William Gay -- a drywall hanger, house painter, and ginseng root gatherer from tiny Hohenwald, Tennessee -- kept a dark, dark secret for more than five decades of his life: He was one of the most brilliant literary minds of his generation.
Even to those who knew him well, this was apparently a facet of his life unrevealed during the years he spent doing practical labor to feed his family: "In a lot of ways it was like being in a closet. You really didn't go out on Monday morning and talk about the sonnet you wrote over the weekend." But Gay never thought of himself as anything other than a writer, "the highest thing," he believed, "that you could aspire to do."

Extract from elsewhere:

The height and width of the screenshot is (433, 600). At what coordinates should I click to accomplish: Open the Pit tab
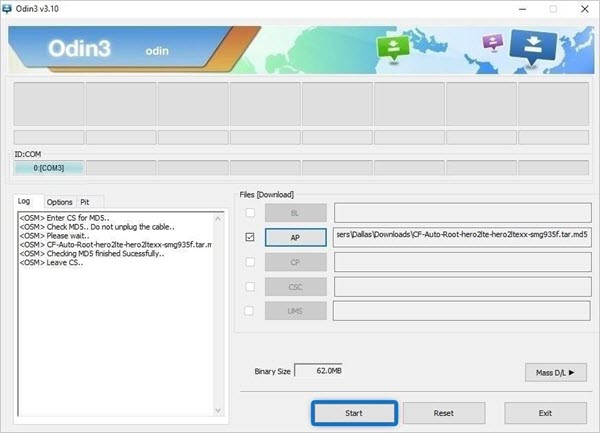(x=86, y=201)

To the literary world, it was a spring-loaded surprise, tripped with the 1999 publication of his first novel, The Long Home. That James A. Michener Memorial Prize-winning book was quickly followed by a second novel, Provinces of Night, and I Hate to See that Evening Sun Go Down, a collection of stories previously published in magazines such as GQ, Harper's, the Oxford American, and the Atlantic Monthly. Stephen King declared Gay's third novel Twilight (which features an immoral undertaker far more wicked and dreadful than any sparkling vampire or werewolf) to be the best book of 2007.
The 55-year gap between Gay's birth and the beginning of his publishing career is often mentioned as though it was time (and therefore art) criminally lost, though Gay himself apparently did not see it that way. He spoke in near-Buddhist terms of his journeyman process, of being at first more purely interested in the beauty of language over the movement of story, which earned him no publication credits. Having spent zero time in creative writing workshops or even speaking much with other writers (excepting a somehow unsurprising correspondence with Cormac McCarthy, in the time before McCarthy became a household name), Gay knew no mentor or peers to help direct his powerful natural talent. He was, however, a voracious reader -- it was nearly impossible to name a classic novel or a comic book with which he was unfamiliar -- and found lessons enough in studying Thomas Wolfe and Flannery O'Connor. And while drawing pay as a carpenter, he made more serious work of studying the people around him, their motivations, their flaws, their humor, their loves. Eventually, his narrative strategy took an organic shift toward more concrete storytelling, and editors and agents began taking notice -- but all that early concentration on crafting language would pay off: it is now difficult to uncover an article or criticism about Gay where he isn't compared, favorably, to William Faulkner.
Equally like Faulkner, Gay wrote of salt-of-the-earth Southern-born characters: bootleggers and juke-joint owners, young lovers trapped by the ghostly wrongs of their accidental lineages, carpenters and blues musicians, angels and devils incarnate. In short, ordinary people who find themselves walking the razor divide between Good and Evil, often then forced toward the hard choice that cuts down the middle. They swerve and collide upon harsh, illuminated landscapes: achingly described versions of the rural Tennessee that Gay observed and loved firsthand -- a knowledge that provides anchorage and manifest for his grander gestures and symbols.
While his themes are not exactly the stuff of musical comedies, his prose is not without levity, often downright hilarity: At the 2001 session of Fairhope's literary Southern Writers Reading series, Gay brought down the house reading a scene from Provinces of Night about two men using bricks to secure a blow-up doll beside a rural mailbox. (And for those fortunate enough to have heard Gay read his work aloud, it is impossible to view his words upon a page -- whether it is crafted prose or an off-the-cuff answer to a question in an interview -- without hearing his distinct voice: a Tennessee drawl more personal than merely Southern, so rich as to have often seemed like a language unto itself.) He was a master at what Bram Stoker referred to in Dracula as the King Laugh -- things are never so terrible that human beings will cease to find humor. Not, at least, without ceasing to be human.
Though lauded by the writing and reading community, Gay himself was uneasy with success and the cultish attention that sometimes came with it. Same as Ken Kesey in the wake of his Merry Pranksters celebrity, he viewed it as a distraction and hindrance to creativity. Thanks to an utter lack of pretension, it was no artistic affectation that he would rather work than answer the phone or the door. Even so, visitors were regarded with compassion and generosity, no matter the hour of the interruption. And after dispatching callers with whatever answers or advice he felt was best given, Gay would be inevitably drawn back to his writing table and the plain drugstore-bought tablets and notebooks into which he preferred to draft his stories -- perhaps inspired by the interlude. No work, no experience would be wasted.
Surprised by his seemingly blunt arrival and shocked by his sudden death, the literary world will never be without William Gay. There is still a novel, The Lost Country, somewhere out there in the aether, and a plethora of nonfiction writing -- much of it about music, his love of which was barely eclipsed by his love of literature -- waiting to be collected. For years to come, the rich ferocity of his already available works will enthrall, electrify, magnetize, and inspire -- paraphrasing from The Long Home, these are the things time will not take away from us.